> _Provided passage_:
--- start ---

Jules Shear has written a lot of seriously great songs, but is any of them seriously greater than “If We Never Meet Again”?

How did the relatively short-lived and under-appreciated UK band Samsa manage also to write at least one seriously great song (“Throw My Weight”)? Extra bonus question: why wasn’t this song a big deal when it came out?

Why do I not seem to connect to jazz instrumentals except sometimes when I do?

Did you know that Sonny Bono wrote “Bang, Bang (My Baby Shot Me Down)”?

And did you know Ronnie Wood was in a band called The Birds three years before joining the Jeff Beck Group and that this band’s manager tried to sue the Byrds to keep them from using the name when they came to England in 1965?

Why do I like the Scottish band CHVRCHES so much? Normally punctuational creativity is not my thing. Nor is overly-shiny 2010s pop. But these guys I love; this song gets better each time I hear it.

Speaking of punctuational creativity, why is the word “There’s” in parentheses in the Bacharach/David song Dionne Warwick covers here? It seems willfully perverse.

Lastly: why did everyone hate on the last Rilo Kiley album back when it came out? Always sounded good to me, and it seems to be growing finer with age.

“The Summer is Over” – Dusty Springfield (b-side, 1964)
“It’s Different For Girls” – Joe Jackson (I’m the Man, 1979)
“The Mother We Share” – CHVRCHES (The Bones of What You Believe, 2013)
“Bury My Lovely” – October Project (October Project, 1993)

--- end ---

> _Record set_:
--- start ---

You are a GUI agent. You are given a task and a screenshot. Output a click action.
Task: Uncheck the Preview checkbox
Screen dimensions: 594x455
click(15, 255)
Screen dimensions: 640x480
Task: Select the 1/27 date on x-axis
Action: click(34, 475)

--- end ---

> _Prompt_: In the music passage, why did the manager of The Birds try to sue the Byrds? Please answer in one to three sentences.

> _Task answer_: The manager wanted to keep the Byrds from using the name when they came to England in 1965.